▸ **Passage provided**

More recently, a different approach has been taken, which investigates
unitarity directly at the Lagrangian level without going through the
Hamiltonian BRST formulation \cite{sf,as1,fs,as2,jg}. This approach also
proceeds within the framework of perturbation theory and considers the
asymptotic, (i.e., linearized) L-th order reducible gauge theory described
by

- a quadratic action \begin{equation} S^{(0)}=\int dt\ L
(\phi^i,\dot\phi^i) \end{equation} depending on the fields and their first
order derivatives

- reducible gauge generators of the form \begin{equation}
\delta_{\epsilon}\phi^i = R^i_{(0)0\alpha}\epsilon^\alpha +
R^i_{(0)1\alpha}\dot\epsilon^\alpha \end{equation}

- reducibility coefficients of the form \begin{equation}
R^{\alpha_k}_{(k)\alpha_{k+1}}(t,t^\prime )=
R^{\alpha_k}_{(k)0\alpha_{k+1}}\delta(t-t^\prime )
+R^{\alpha_k}_{(k)1\alpha_{k+1}}{d\over dt}\delta (t-t^\prime ) \qquad
k=1,...,L \end{equation} where the $R^{\alpha_k}_{(k)l\alpha_{k+1}}\
^\prime$s $(l=0,1\quad k=0,...,L\quad \alpha_0 =i\quad \alpha_1=\alpha)$
are all constant c-number matrices.

\noindent The authors of \cite{sf} conclude that unitarity holds if and
only if $R_{(L)0}$ is of maximum rank \begin{equation} rank\
R^{\alpha_L}_{(L)0\alpha_{L+1}} = m_{L+1},\quad \alpha_{L+1}=1,...,m_{L+1}
\end{equation} and the $R_{(k)0}\ ^\prime$ s "form an exact sequence"

▸ **Dataset records**
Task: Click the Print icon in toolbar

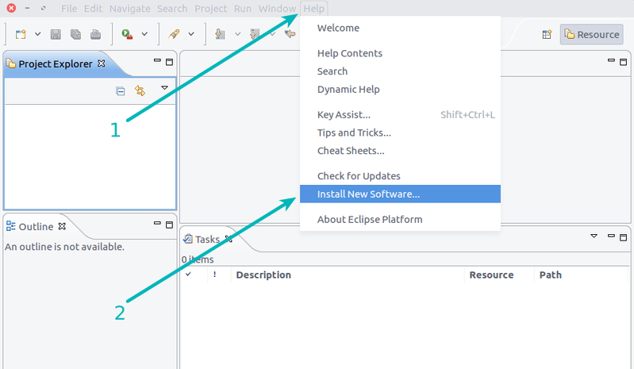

--

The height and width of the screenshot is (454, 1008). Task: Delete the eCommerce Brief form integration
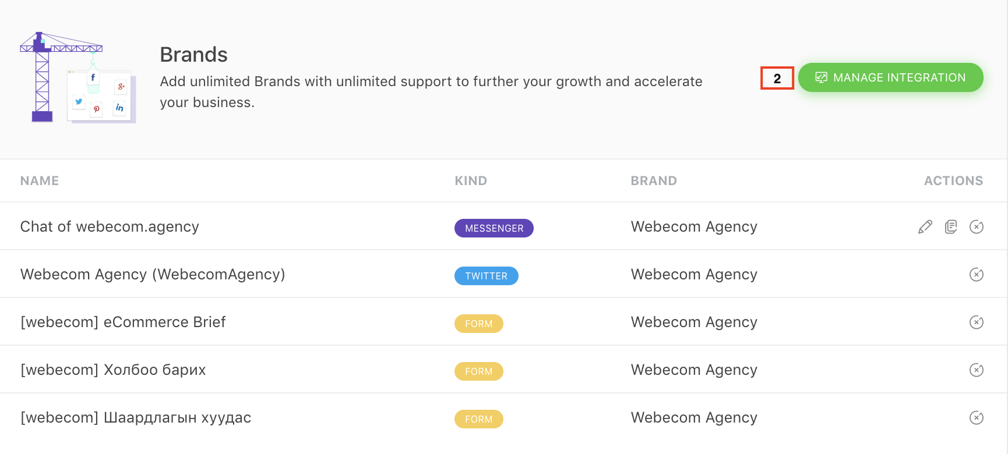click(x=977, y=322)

▸ **Instructions to follow**
From the text on unitarity in reducible gauge theories, quote word for word the stretch that begins with "- reducibility coefficients" and ends with "constant c-number matrices.".

▸ **Task response**
- reducibility coefficients of the form \begin{equation}
R^{\alpha_k}_{(k)\alpha_{k+1}}(t,t^\prime )=
R^{\alpha_k}_{(k)0\alpha_{k+1}}\delta(t-t^\prime )
+R^{\alpha_k}_{(k)1\alpha_{k+1}}{d\over dt}\delta (t-t^\prime ) \qquad
k=1,...,L \end{equation} where the $R^{\alpha_k}_{(k)l\alpha_{k+1}}\
^\prime$s $(l=0,1\quad k=0,...,L\quad \alpha_0 =i\quad \alpha_1=\alpha)$
are all constant c-number matrices.